2.1.2. Pursuant to the Exchange Act. The Company has filed with the Commission a Form 8-A (File Number 001-36907) providing for the registration under the Securities Exchange Act of 1934, as amended (the “Exchange Act”), of the ADSs. The registration of the ADSs under the Exchange Act has been declared effective by the Commission on or prior to the date hereof.
2.1.3. Registration under the Exchange Act. The Securities, are registered pursuant to Section 12(b) of the Exchange Act, and the Company has taken no action designed to, or likely to have the effect of, terminating the registration of the Securities under the Exchange Act nor has the Company received any notification that the Commission is contemplating terminating such registration except as described in the Registration Statement, ADS Registration Statement and Prospectus.
2.1.4. Listing on Nasdaq. The ADSs have been approved for listing on the Nasdaq Global Market (“Nasdaq”), subject to official notice of issuance, and the Company has taken no action designed to, or likely to have the effect of, terminating the listing of the Securities on Nasdaq nor has the Company received any notification that Nasdaq is contemplating revoking or withdrawing approval for listing of the Securities.
2.2 No Stop Orders, etc. Neither the Commission nor, to the best of the Company’s knowledge, any state regulatory authority has issued any order preventing or suspending the use of any preliminary Prospectus (“Preliminary Prospectus”), the Prospectus or the Registration Statement or ADS Registration Statement or has instituted or, to the best of the Company’s knowledge, threatened to institute any proceedings with respect to such an order.
2.3 Disclosures in Registration Statement.
2.3.1. 10b-5 Representation.
(i) The Registration Statement and the Prospectus and any post-effective amendments thereto will in all material respects comply with the requirements of the Act and the Regulations.
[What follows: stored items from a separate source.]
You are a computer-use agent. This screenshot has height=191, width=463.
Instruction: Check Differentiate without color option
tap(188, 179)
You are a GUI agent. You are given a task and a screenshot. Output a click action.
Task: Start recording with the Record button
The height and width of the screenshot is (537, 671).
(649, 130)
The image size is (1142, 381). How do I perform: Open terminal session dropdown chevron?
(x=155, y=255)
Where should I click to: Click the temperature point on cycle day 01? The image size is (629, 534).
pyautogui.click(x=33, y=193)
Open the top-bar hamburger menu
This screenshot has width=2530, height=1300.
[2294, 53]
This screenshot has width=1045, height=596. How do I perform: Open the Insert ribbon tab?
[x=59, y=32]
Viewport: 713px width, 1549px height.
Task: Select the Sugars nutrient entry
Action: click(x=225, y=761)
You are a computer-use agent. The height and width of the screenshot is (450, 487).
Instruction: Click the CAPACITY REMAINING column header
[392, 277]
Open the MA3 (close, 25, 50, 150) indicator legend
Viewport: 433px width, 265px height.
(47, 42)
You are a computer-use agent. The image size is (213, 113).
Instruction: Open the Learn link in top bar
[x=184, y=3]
(ii) (a) The Registration Statement, when it became effective, and any amendment or supplement thereto, did not contain and will not contain any untrue statement of a material fact or omit to state any material fact required to be stated therein or necessary to make the statements therein not misleading, and (b) the Prospectus does not contain, and at the Closing Date, will not contain any untrue statement of a material fact or omit to state any material fact required to be stated therein or necessary to make the statements therein, in light of the circumstances under which they were made, not misleading. The representation and warranty made in this Section 2.3.1(ii) does not apply to statements made or statements omitted in reliance upon and in conformity with written information with respect to the Underwriter furnished to the Company by the Underwriter expressly for use in the Registration Statement or Prospectus or any amendment thereof or supplement thereto. The parties acknowledge and agree that such information provided by or on behalf of any of the Underwriter consists solely of the disclosure contained in the “Underwriting” section of the Prospectus (collectively, the “Underwriter’s Information”).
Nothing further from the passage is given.